6. A district court has broad discretion in sentencing, and this court will not reverse absent a clear abuse of discretion. State v. Kindem, 313 N.W.2d 6, 7 (Minn. 1981). A sentencing court, with certain exceptions, may not impose more than one sentence on a defendant who commits multiple offenses as part of a single behavioral incident. Minn. Stat. § 609.035, subd. 1 (2000). “In determining whether two convictions arose from a single behavioral incident, this court must examine the offenses to see whether they were motivated by a desire to obtain a single criminal objective.” State v. Richardson, 633 N.W.2d 879, 888 (Minn. App. 2001) (citation omitted). Other factors to consider are “the unity of time and of place of the behavior.” State v. Bookwalter, 541 N.W.2d 290, 294 (Minn. 1995) (quotation omitted). The state has the burden of showing that multiple offenses were not part of a single behavioral incident. State v. Williams, 608 N.W.2d 837, 841-42 (Minn. 2000).

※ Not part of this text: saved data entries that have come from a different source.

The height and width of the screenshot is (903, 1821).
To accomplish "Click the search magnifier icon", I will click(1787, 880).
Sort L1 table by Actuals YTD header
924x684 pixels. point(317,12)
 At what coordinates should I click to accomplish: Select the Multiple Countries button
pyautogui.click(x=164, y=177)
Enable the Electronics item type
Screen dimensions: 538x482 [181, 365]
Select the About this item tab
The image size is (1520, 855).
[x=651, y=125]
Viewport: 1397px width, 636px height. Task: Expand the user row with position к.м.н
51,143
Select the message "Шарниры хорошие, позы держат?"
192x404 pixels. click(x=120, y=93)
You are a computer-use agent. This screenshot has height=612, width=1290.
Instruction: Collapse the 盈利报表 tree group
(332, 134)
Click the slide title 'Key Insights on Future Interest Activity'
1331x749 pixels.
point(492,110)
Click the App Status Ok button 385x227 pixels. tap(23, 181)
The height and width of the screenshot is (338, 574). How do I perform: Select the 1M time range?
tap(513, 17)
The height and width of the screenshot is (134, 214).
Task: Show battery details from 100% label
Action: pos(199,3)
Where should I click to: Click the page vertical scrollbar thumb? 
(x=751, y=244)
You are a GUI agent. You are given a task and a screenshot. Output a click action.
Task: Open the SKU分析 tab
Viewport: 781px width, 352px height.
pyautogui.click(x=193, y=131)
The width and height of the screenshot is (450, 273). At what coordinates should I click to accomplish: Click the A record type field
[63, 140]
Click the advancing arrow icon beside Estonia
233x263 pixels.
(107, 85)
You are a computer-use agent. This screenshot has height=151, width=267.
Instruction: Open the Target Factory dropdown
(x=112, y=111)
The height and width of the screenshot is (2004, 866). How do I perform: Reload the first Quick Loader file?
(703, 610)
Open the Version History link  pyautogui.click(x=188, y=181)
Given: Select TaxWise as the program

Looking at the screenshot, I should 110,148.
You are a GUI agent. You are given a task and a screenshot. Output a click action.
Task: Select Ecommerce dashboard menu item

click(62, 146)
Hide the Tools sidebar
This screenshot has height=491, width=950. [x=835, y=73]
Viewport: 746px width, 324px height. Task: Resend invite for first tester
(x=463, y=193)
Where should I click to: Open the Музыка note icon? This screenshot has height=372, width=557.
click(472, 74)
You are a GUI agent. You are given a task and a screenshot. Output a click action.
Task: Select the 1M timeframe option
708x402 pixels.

When multiple offenses occur as a series of distinct or random events, rather than as part of a prearranged plan, they are not motivated by a single criminal objective. See Bookwalter, 541 N.W.2d at 295-96 (criminal sexual conduct and attempted murder offenses not motivated by a single criminal objective when defendant entered victim’s van looking for something to steal, decided to sexually assault victim after she entered van, promised to release victim after sexual assault, and then, as an apparent afterthought, attempted to murder victim); State v. Krampotich, 282 Minn. 182, 187, 163 N.W.2d 772, 776 (1968) (offenses of unauthorized use of a motor vehicle, simple robbery, simple assault, and aggravated assault were not motivated by a single criminal objective when they were not part of a “prearranged program of events,” but rather “each of the events * * * simply took place as an idea came into defendants’ heads”).
Although Clayborne’s offenses occurred close in time and in close proximity, the record does not show that they were motivated by a single criminal objective. The record shows that Clayborne went to the victim’s apartment, intending to confront her about seeing another man, and then committed the offenses as a series of distinct events without a prearranged plan or course of action.
7. In a pro se supplemental brief, Clayborne argues that (1) his counsel was ineffective in failing to obtain fingerprint evidence from the knife and scissors found in the victim’s apartment; (2) the weapons should not have been admitted into evidence without forensic proof that Clayborne actually handled the weapons; and (3) without forensic evidence connecting Clayborne to the knife and scissors, the district court should have dismissed the charges against him for lack of probable cause.
Clayborne’s arguments are without merit. The victim positively identified Clayborne, her former boyfriend, as the person who committed the offenses against her. A forensic scientist employed by the Minnesota Bureau of Criminal Apprehension analyzed blood found on the shirt Clayborne was wearing when arrested and concluded that it belonged to the victim. That evidence was sufficient to identify Clayborne as the person who committed the offenses of which he was convicted. Forensic evidence connecting a defendant to a weapon used in an assault is not required to support an assault conviction. See State v. Swain, 269 N.W.2d 707 (Minn. 1978) (affirming murder conviction where no murder weapon was found and no fingerprint evidence was found at murder scene).